------ EXCERPT TO READ ------

However, most of the people that I've worked with have very often had situations in their lives where things just went desperately wrong. They have high rates of maltreatment by their parents. They have exceptionally high rates of verbal abuse, emotional abuse, emotional neglect and all of these kinds of things. I do believe what the trauma expert John Breyer said. He once said if we could get rid of child abuse today, in 15 years our prisons would be nearly empty and the diagnostic and statistical manual would be a pamphlet. I think there's really really really something to that. My message to society is I don't tolerate abuse either, but we've got to go about this in a different way because it's in our communities, very often in our families. We are never a stone's throw away more than a stone's throw away from a survivor of abuse and very often, people who have perpetrated abuse.

Speaker 1:

Is it possible for somebody like Frank to change? What would it take for somebody like Frank to change their behavior?

------ DATA EXTRACT ------

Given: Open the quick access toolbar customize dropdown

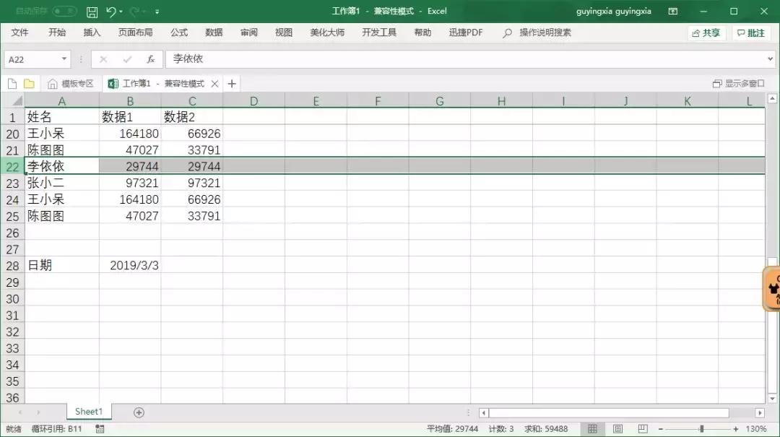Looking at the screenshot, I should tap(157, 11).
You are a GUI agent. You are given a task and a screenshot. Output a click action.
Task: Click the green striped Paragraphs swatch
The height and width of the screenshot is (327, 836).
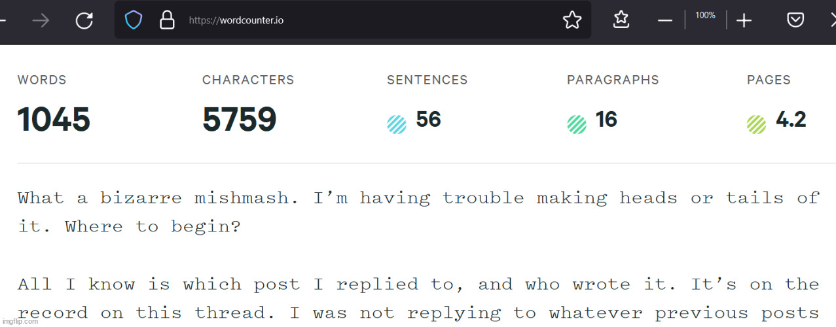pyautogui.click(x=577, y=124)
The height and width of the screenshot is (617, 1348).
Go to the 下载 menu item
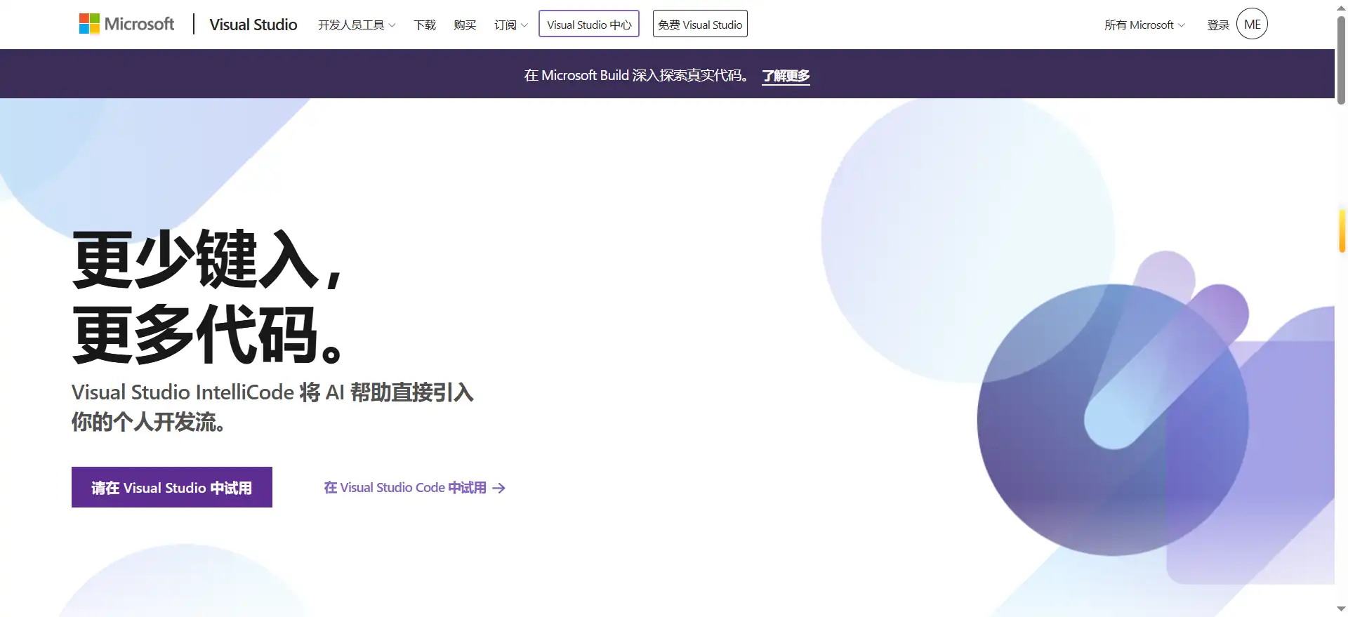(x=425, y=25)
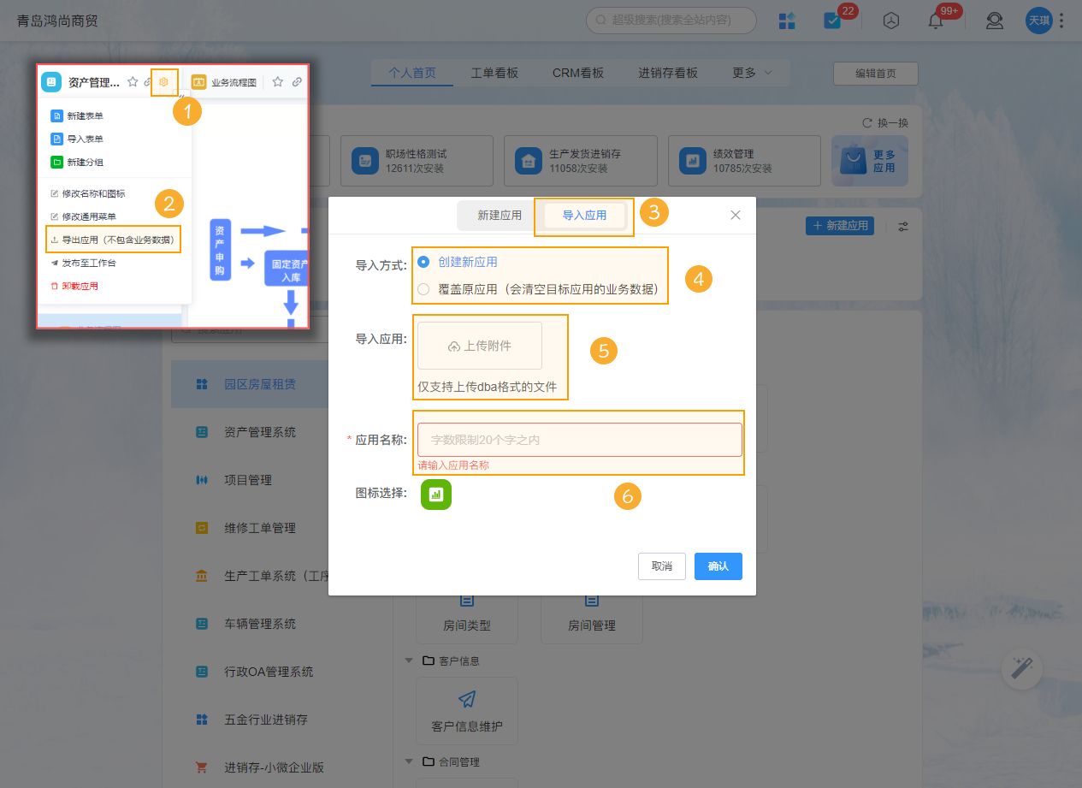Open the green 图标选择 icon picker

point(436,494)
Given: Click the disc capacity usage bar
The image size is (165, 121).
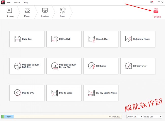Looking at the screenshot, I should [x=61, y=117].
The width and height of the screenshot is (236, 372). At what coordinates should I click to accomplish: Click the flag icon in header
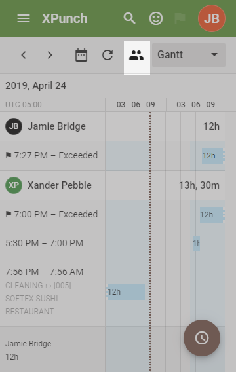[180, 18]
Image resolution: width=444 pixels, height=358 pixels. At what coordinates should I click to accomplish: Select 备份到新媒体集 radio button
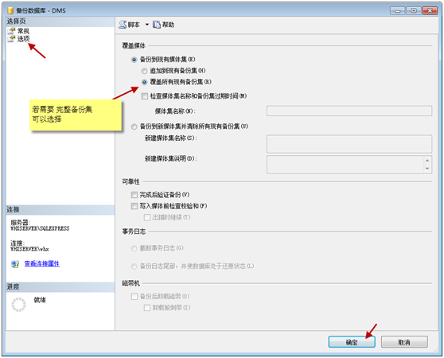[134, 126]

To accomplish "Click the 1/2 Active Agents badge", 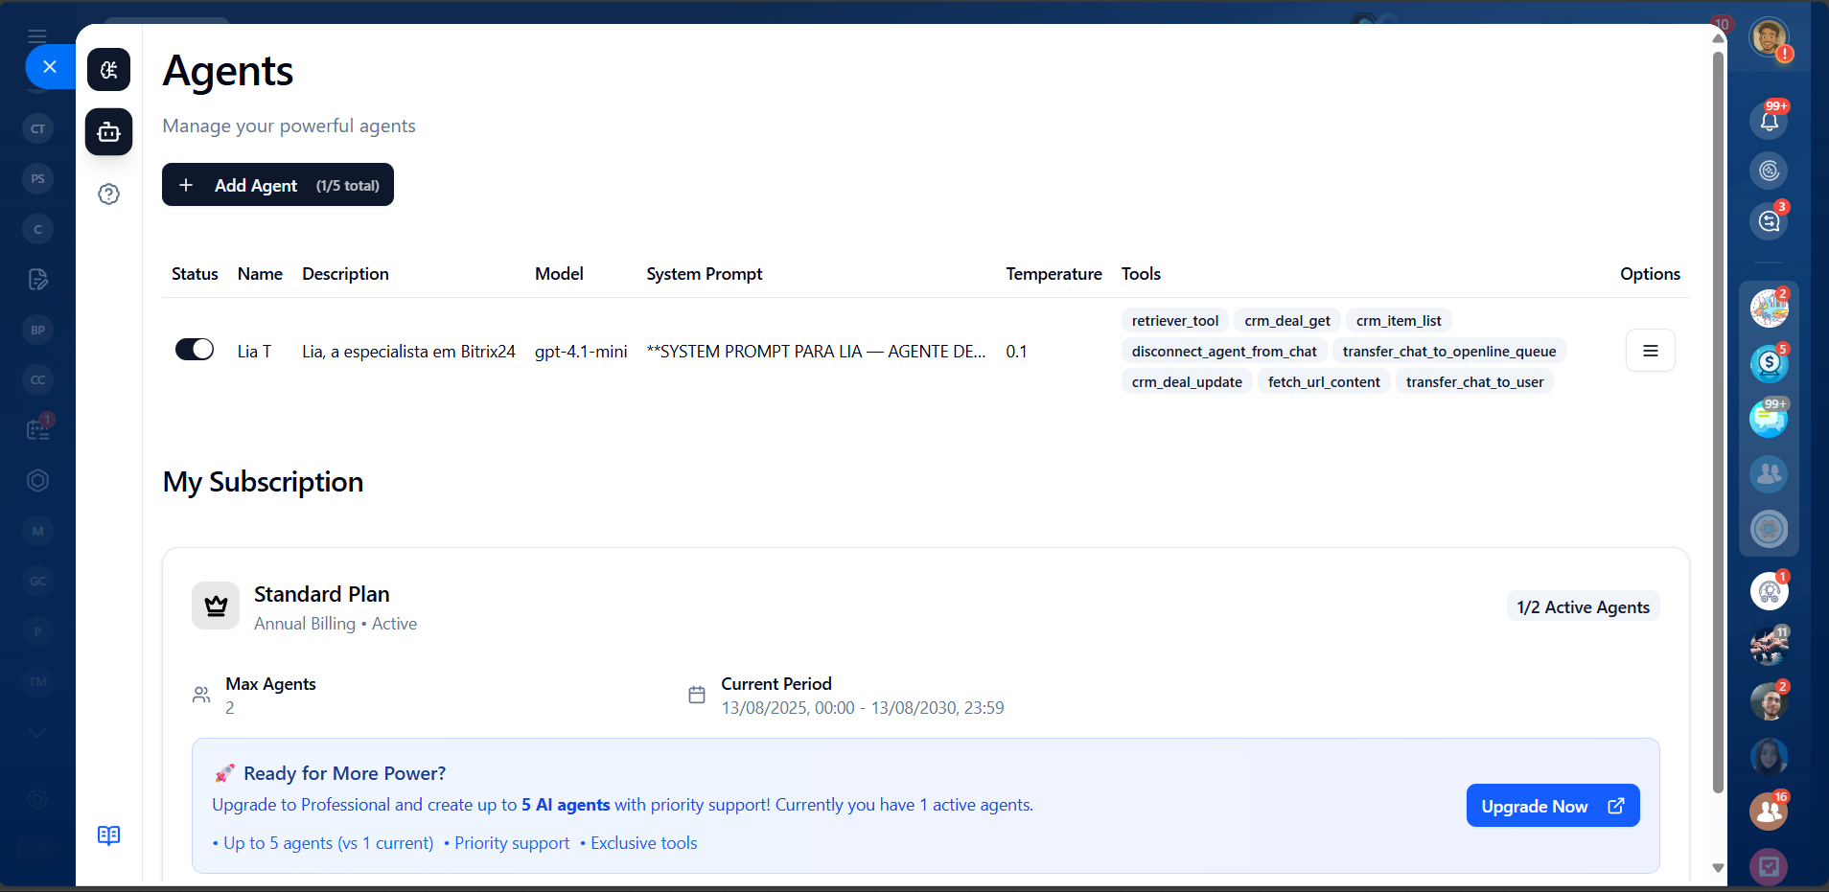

------

PROBLEM REQUIREMENTS: In the interview excerpt on abuse, why does the speaker say society must deal with abuse "in a different way"? Explain in one to three sentences.

EXERCISE OUTPUT: The speaker says a different approach is needed because abuse is in our communities and very often in our families. None of us is more than a stone's throw from a survivor of abuse, and often from people who have perpetrated it.